The Aristotelian view that a thing is worth as much as it can perform its function echoes into present times, in the view that kids are non-adults. We see the value of kids not in what they are, but in what they will one day become: adults. Furthermore, measures for development like IQ and Piaget’s stages of development, built on the above assumption and thus reflective of it, perpetuate a “deficit conception” of childhood; kids are understood as a configuration of deficits, lacking compared to the adult.

While the average person might not care much about IQ or Piaget’s stages of development, they nevertheless construct their own frameworks for judging children’s development, all the while maintaining the superior authority. Thus, they subscribe to the above view.

This is problematic because adults are vested with the responsibility of acting in children’s best interests. With such a condescending perception of non-adults, should adults be trusted with this responsibility in the first place?

Skepticism of the competency requisite for liberty rights, such as voting, is well-founded for most ages of non-adulthood. However, it has been shown that at 16 year olds have the cognitive capacity to properly vote. The notion that 16 year olds lack experience and maturity to make informed decisions is obviously wrong — and as of yet merely questionable in regard to experience.

Enter school shootings, or the PTSD that ensues in the aftermath, or the anxiety suffered by schoolchildren fortunate enough not to have been directly affected by such a tragic event. School children suffer, and that suffering can be stopped or at least mitigated in simple ways.

Yet the last time a non-adult was subjected to the gun violence of a school shooting was May 7, 2019, less than seven days ago at the time of the writing of this article. Clearly, adults are not acting in children’s best interests, and they clearly fail to acknowledge this. While adults also suffer at the hands of these massacres, it remains unacknowledged that children objectively suffer more.

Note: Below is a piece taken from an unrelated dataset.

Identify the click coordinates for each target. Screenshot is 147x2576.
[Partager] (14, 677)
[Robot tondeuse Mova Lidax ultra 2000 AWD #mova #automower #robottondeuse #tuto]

When voice through vote is their only feasible defense against what has become a new American past time, why aren’t we giving children that voice?

For the U.S., the voting age issue finds its roots on the day November 11, 1942. This was the day that Congress reduced the minimum draft age from 21 to 18. It was because of this day that the suffrage-age lowering slogan “old enough to fight, old enough to vote” came into use during Franklin D. Roosevelt’s World War II presidency.

When peeling back the facades of “duty” and “honor” prescribed by government propaganda to young men being drafted as justification for their going to war for country, it becomes clear that advocates’ reason for lowering the voting age then was really an equalization of the right to voice with obligation of service. Having to die for something that one blindly recognized as his higher power had since become unpopular, reserved for the less enlightened subjects of the Divine Right rulers of civilizations past.

It would take intolerably unjustifiable bloodshed to enfranchise drafted 18, 19, and 20 year old vassals of the state into full-fledged citizenship, and the Vietnam War was just that type of bloodshed. Men fighting across the Pacific were dying for a cause that much of the American public of the time thought empty. In 1971, galvanized by the prospect of engaging in unconscionable violence on the behalf of the state, freshly-minted adults (i.e. 18 year olds) successfully lobbied politicians to grant political voice to their peers who were obliged to partake in politically-motivated violence.

When young people were subjected to the violence brought on by American policy, they were given a right to vote. Today we face arguably as intolerable circumstances: kids die at the hands of gun violence, gun violence remains rampant thanks to unmoving policy, all the while U.S. citizenship is lauded in America as being coveted across the globe.

Is this citizenship worth it if that citizenship comes at a cost that is withheld from your power to prevent?

It is time to recognize that the best interests of our schoolchildren are no longer being served. It is time to give them the right to voice what they deserve.